About 2 months ago, My speakers ports were working fine.My speakers are Intex 2.0. One day, i brought speakers from brother, Intex 2100B, 2.1. When I connect this, there wasn't a sound. Again,I Connect my speakers, again there wasn't any sound. 

Every time when i connect any speakers to rear green jack, there isn't any sound.

But rear blue and red jacks(line in & headfone) jacks are working fine.
Front panel are also working fine.


Please help.
ALL ANSWERS WILL BE APPRECIATED.



Mark Andrews.


----------



## MarkNAndrews (Mar 29, 2012)

*Re: No Sound from rear green audio/speaker port..*

113 Views & no reply?????


Kindly give your views.


----------



## JimE (Apr 16, 2009)

*Re: No Sound from rear green audio/speaker port..*

Sounds like a faulty audio port (green 3.5mm port), connection, or audio chipset issue.


----------



## Rich-M (May 2, 2007)

*Re: No Sound from rear green audio/speaker port..*

When you look in Control Panel Sounds and Audio, does the onboard soundcard show correctly? What version of Windows?


----------



## MarkNAndrews (Mar 29, 2012)

*Re: No Sound from rear green audio/speaker port..*

I tried all windows i.e Windows XP (SP3), Windows Vista(SP1 & 2) & Windows Seven. Installed latest audio softwares. but nothing happened. 

In the Sound & Hardware menu in control panel. All things seems fine. But No Sound.

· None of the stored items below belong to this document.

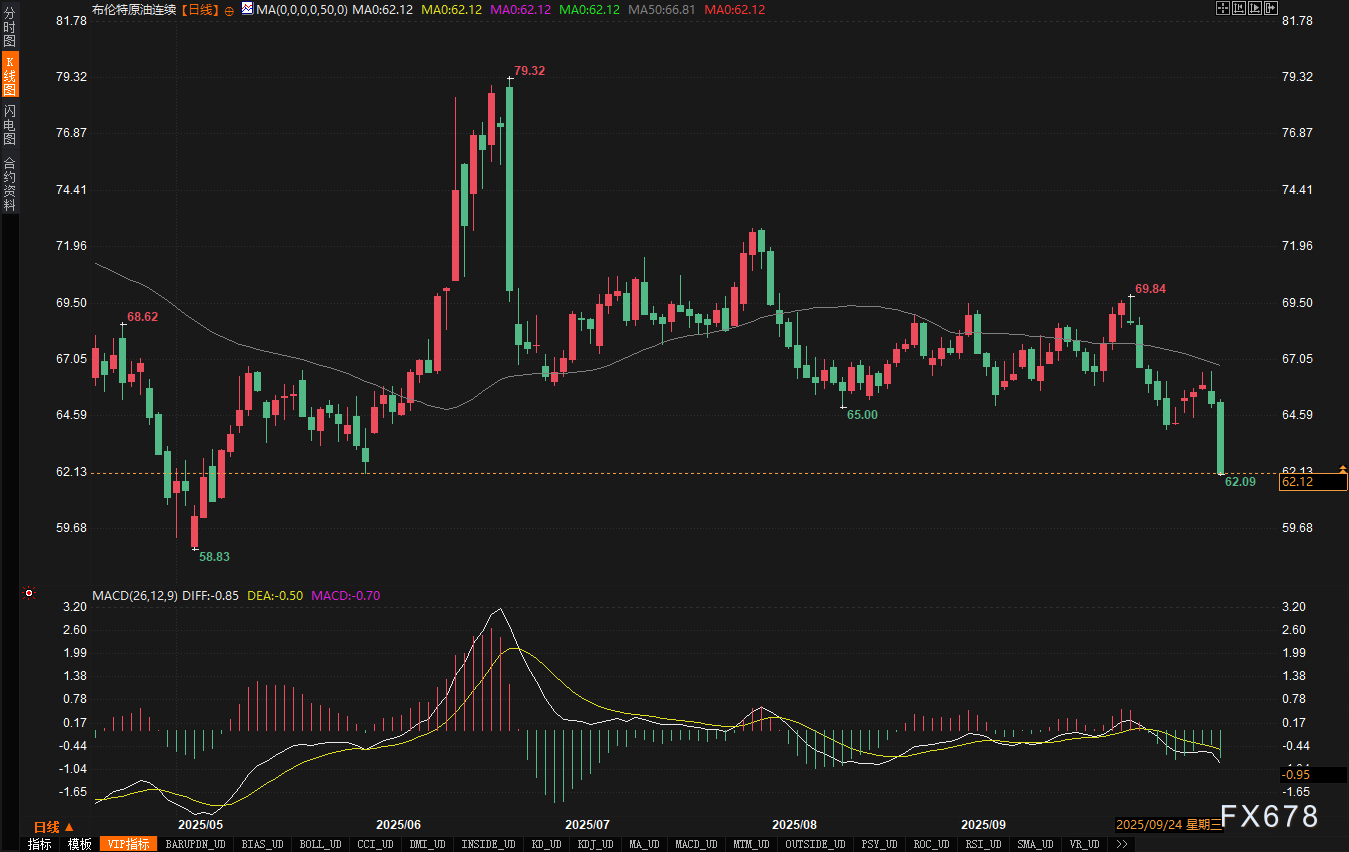The image size is (1349, 852).
Task: Click the jump-to-start chart axis icon
Action: click(x=1238, y=8)
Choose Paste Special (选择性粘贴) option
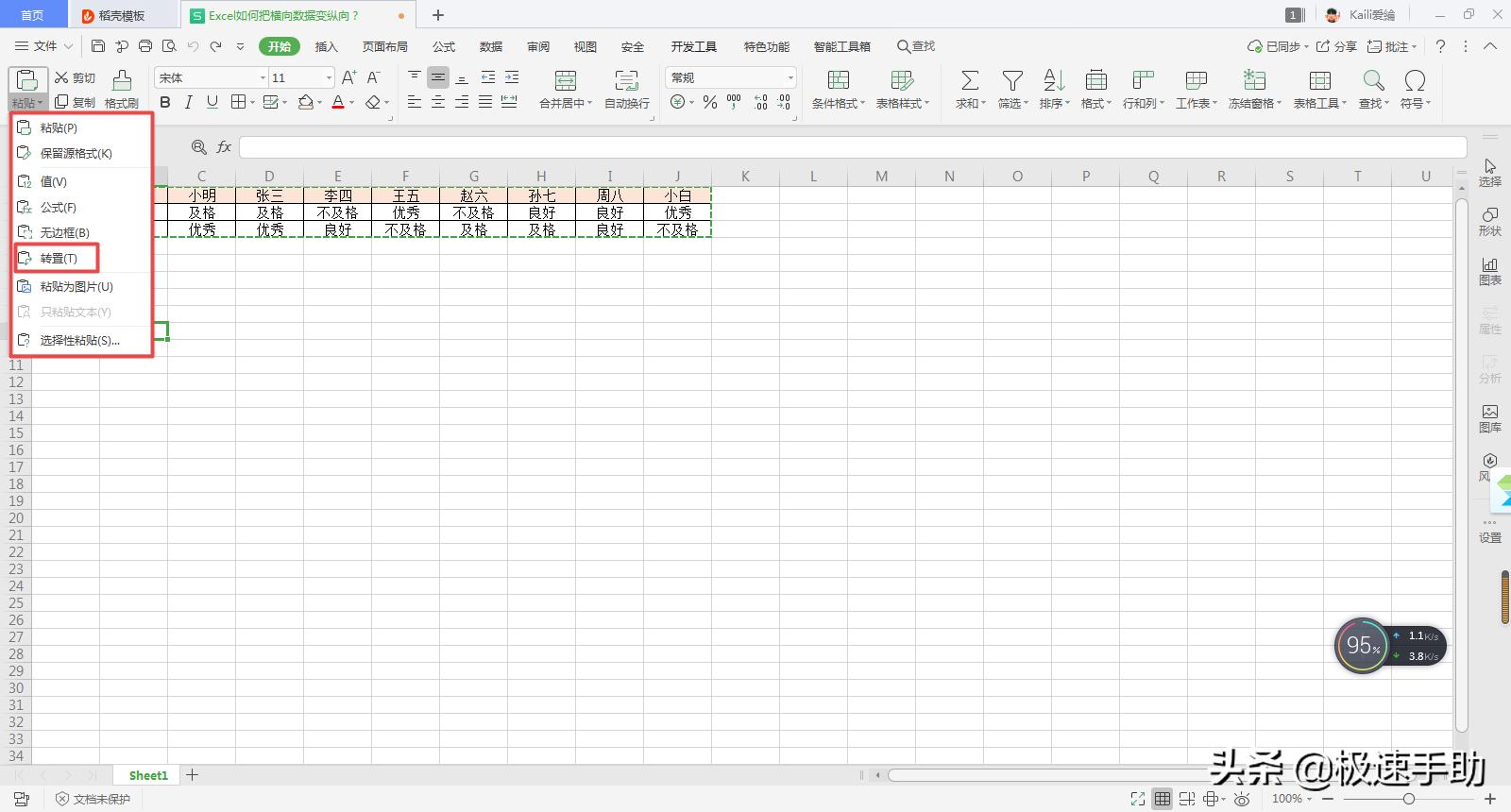Screen dimensions: 1511x812 pyautogui.click(x=79, y=340)

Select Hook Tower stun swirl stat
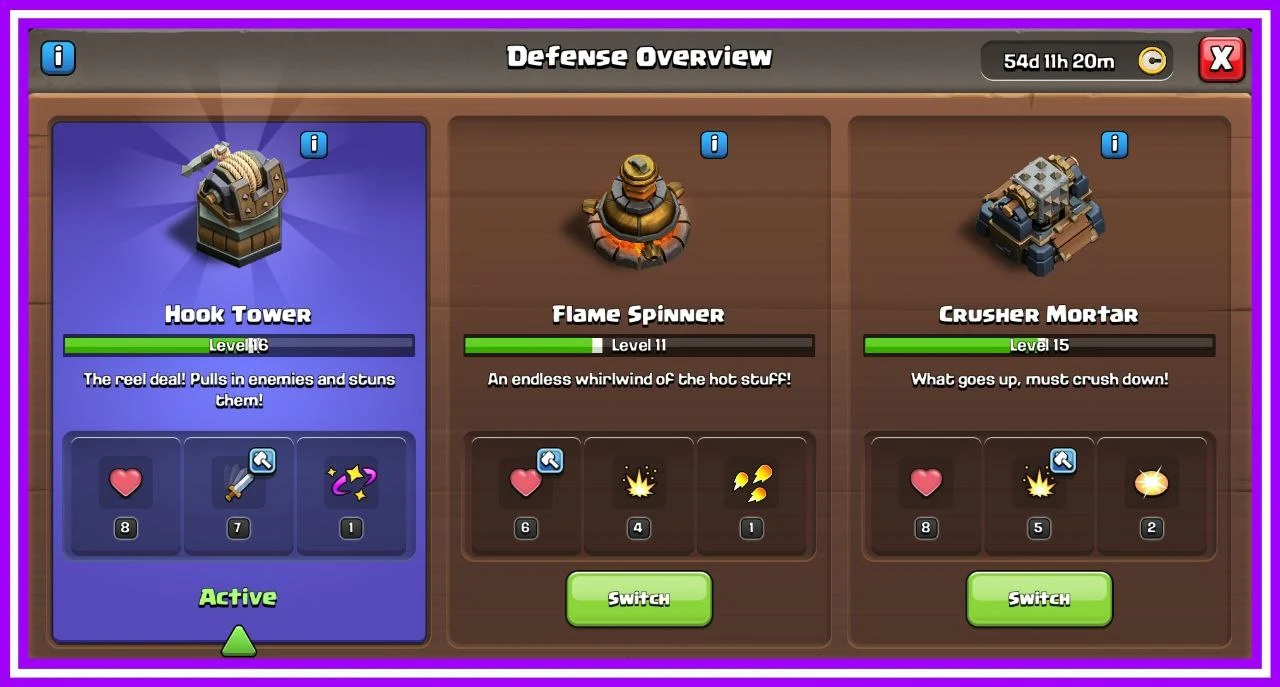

According to You, this is a fault.
Can I Know how to correct it????



Mark Andrews


----------



## Rich-M (May 2, 2007)

*Re: No Sound from rear green audio/speaker port..*

What do you mean they seemed fine, what soundcard was called for?


----------



## MarkNAndrews (Mar 29, 2012)

*Re: No Sound from rear green audio/speaker port..*

Seemed fine refers that all things are working fine. Sound Card isn't PCI. It is connected in Motherboard.


Thanks,
Mark Andrews


----------



## SkyStormKuja (Apr 6, 2012)

*Re: No Sound from rear green audio/speaker port..*

You mention that your front panel is working fine. Meaning if you plug in the speaker in the green audio jack at the front you get sound?


----------



## MarkNAndrews (Mar 29, 2012)

*Re: No Sound from rear green audio/speaker port..*

Yeah, Front panel works fine. I get sound every time when I connect speakers to Front Panel.


----------



## SkyStormKuja (Apr 6, 2012)

*Re: No Sound from rear green audio/speaker port..*

Then its probably the back jack that is faulty. If you can get sound from the same type of jack at the front, then it probably isn't a software issue in my opinion.


----------



## Rich-M (May 2, 2007)

*Re: No Sound from rear green audio/speaker port..*

Agreed it then has to be the jack itself.


----------



## MarkNAndrews (Mar 29, 2012)

*Re: No Sound from rear green audio/speaker port..*

Thanks For your Opinions.
So, how can I Correct it???



Mark Andrews


----------



## Rich-M (May 2, 2007)

*Re: No Sound from rear green audio/speaker port..*

Put in a pci soundcard.


----------



## JimE (Apr 16, 2009)

*Re: No Sound from rear green audio/speaker port..*

As the front panel ports are working, I'd suspect the rear port is faulty.Rear ports are typically directly connected to the motherboard. So there isn't anything the average user can do to repair a faulty port. As the front panel ports are working, I'd suspect the rear port is faulty.

So if you need rear panel ports, you would need to install an addon sound card. The problem then would be that most sound cards do not have connection points for the front panel ports.


----------



## MarkNAndrews (Mar 29, 2012)

*Re: No Sound from rear green audio/speaker port..*

Thanks Dogg,


I am going to purchase a new addon sound Card.


Mark Andrews


----------



## blue24 (Feb 27, 2013)

*Re: No Sound from rear green audio/speaker port..*

Some sound cards or drivers have a feature to change sound to front or rear speakers.


----------